▸ **AVAILABLE RECORDS**
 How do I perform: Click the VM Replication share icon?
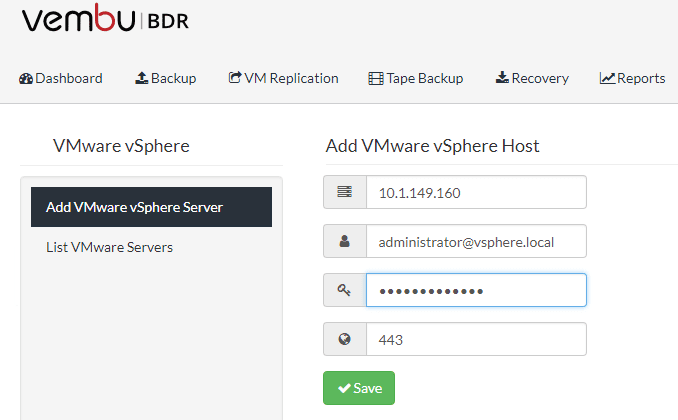click(x=235, y=78)

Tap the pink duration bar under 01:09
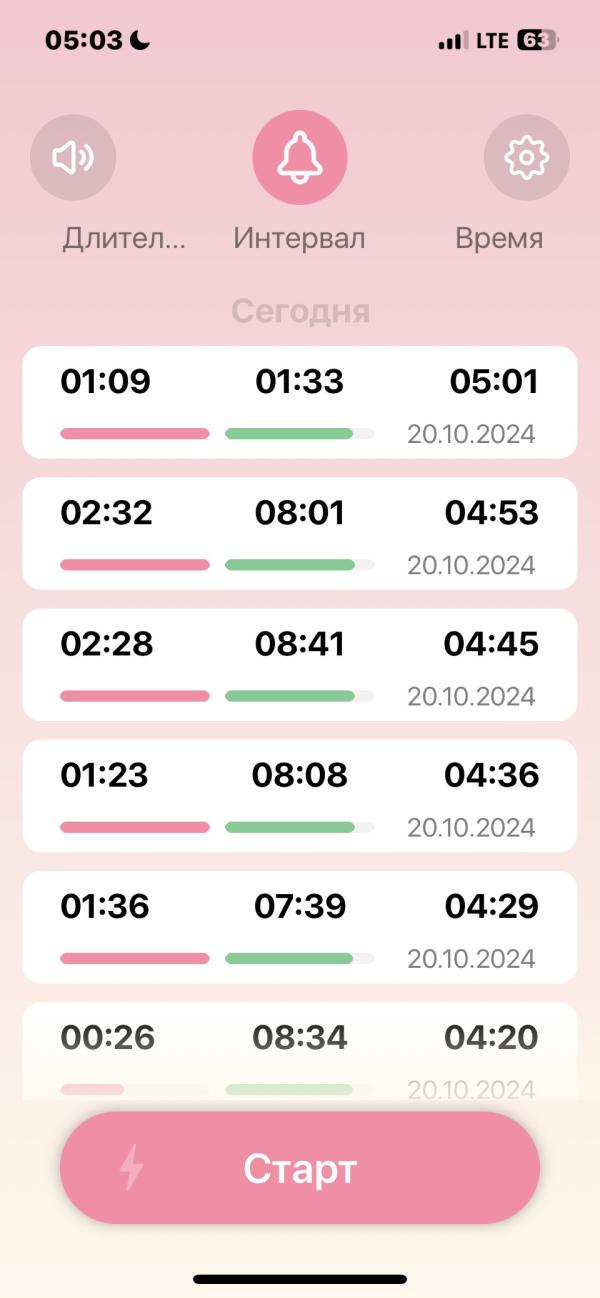point(135,434)
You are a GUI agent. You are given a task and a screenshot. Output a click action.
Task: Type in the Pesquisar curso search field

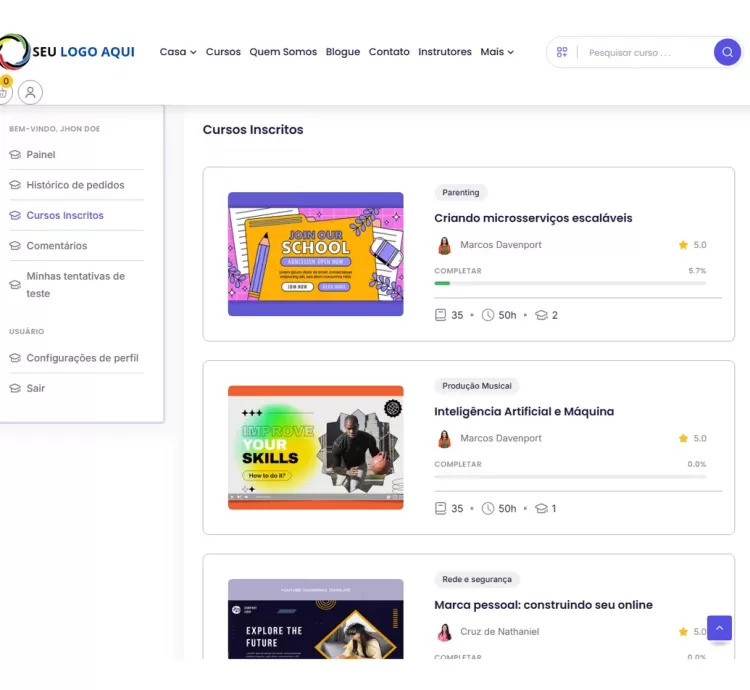pos(645,53)
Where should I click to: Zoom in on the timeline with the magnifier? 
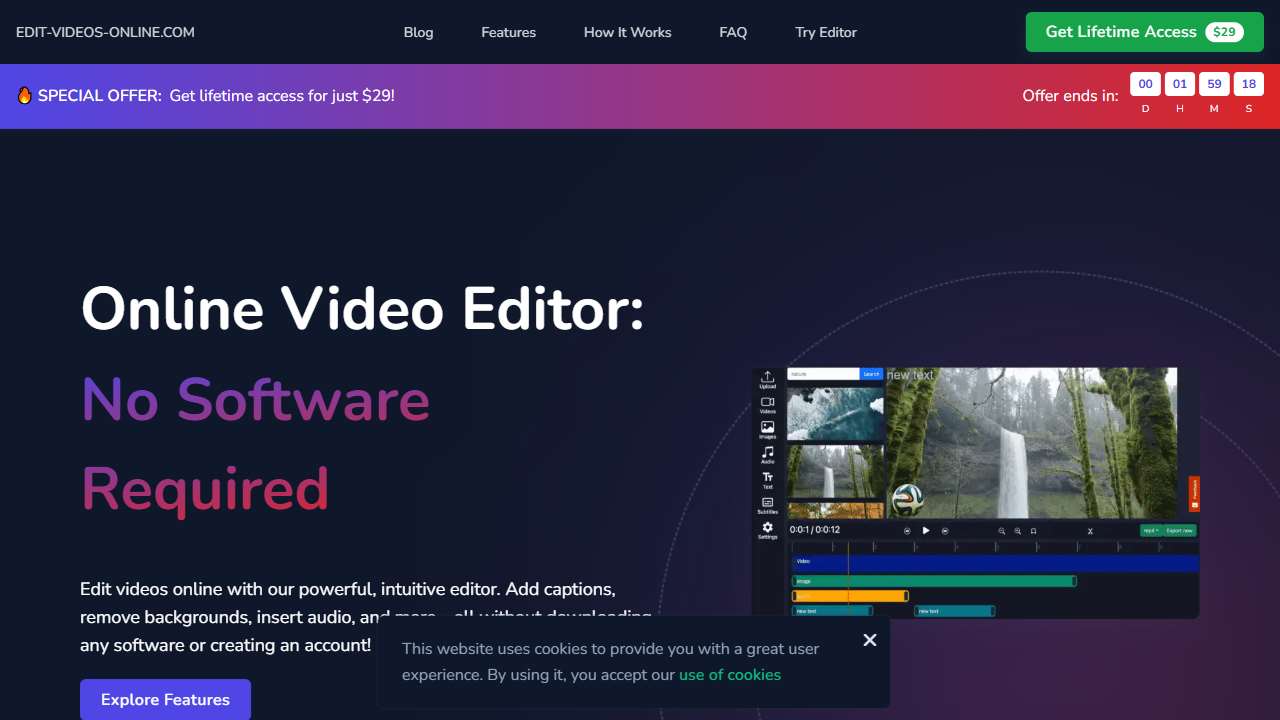pos(1001,530)
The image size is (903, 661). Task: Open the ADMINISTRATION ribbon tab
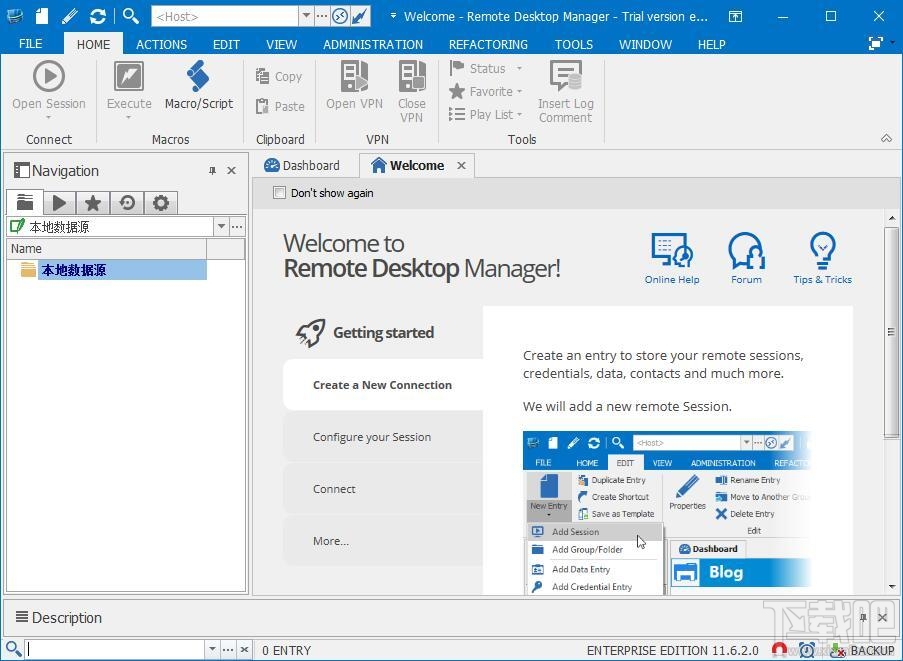(x=373, y=44)
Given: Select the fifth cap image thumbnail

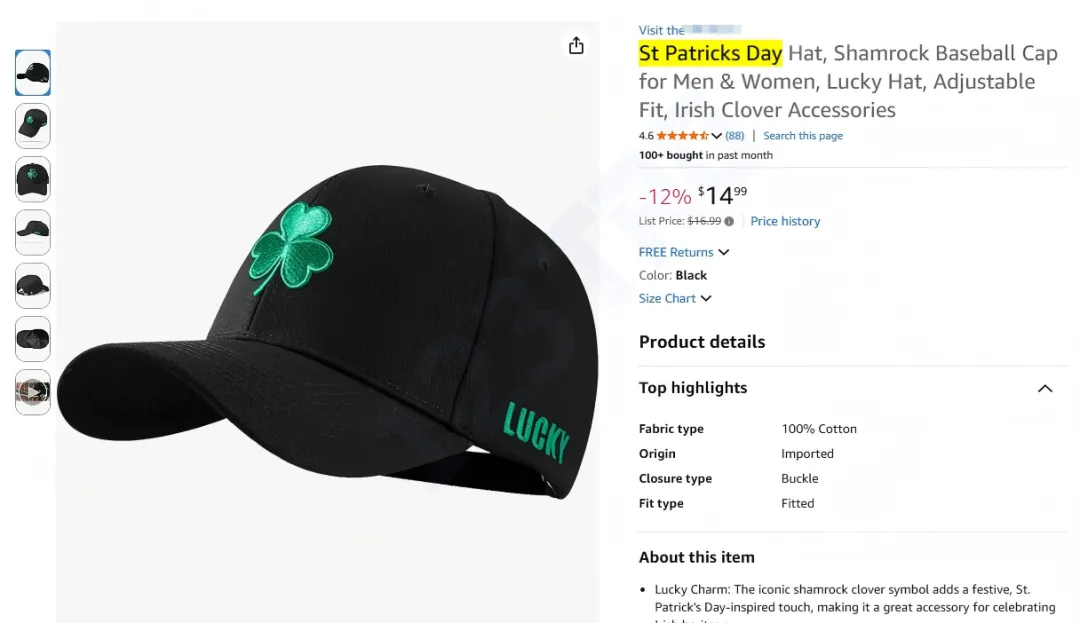Looking at the screenshot, I should coord(33,286).
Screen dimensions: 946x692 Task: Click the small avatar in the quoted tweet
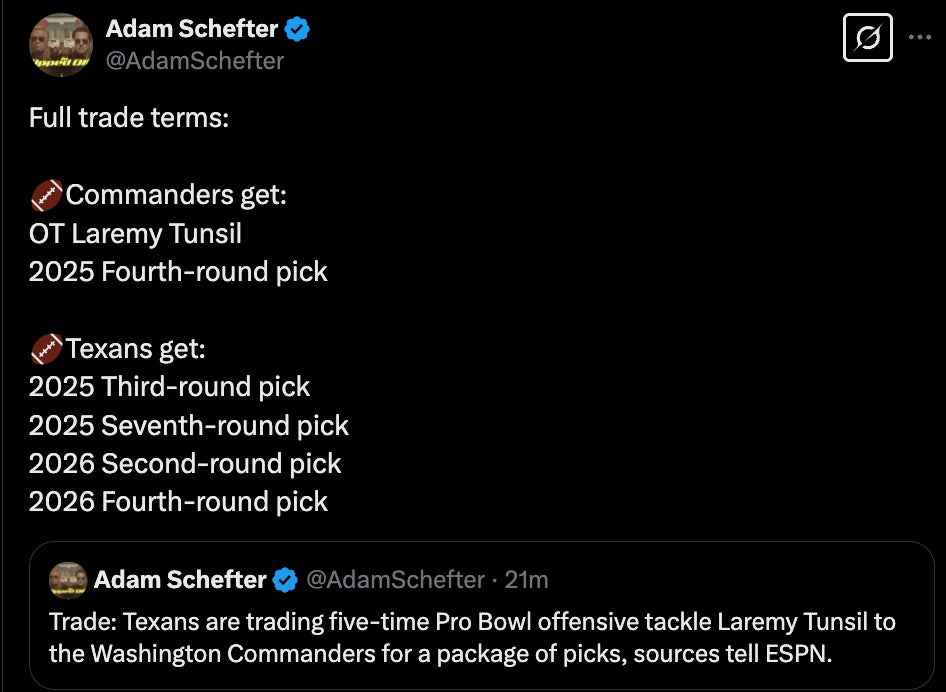click(x=67, y=580)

▸ **WHAT NEEDS TO BE DONE**
Please print exactly the lines from the one holding "Screen dimensions: 946x692" through the final line of the data above, including both, and skip all pictures.

▸ **YOUR SOLUTION**
Screen dimensions: 946x692 Task: Click the small avatar in the quoted tweet
click(x=67, y=580)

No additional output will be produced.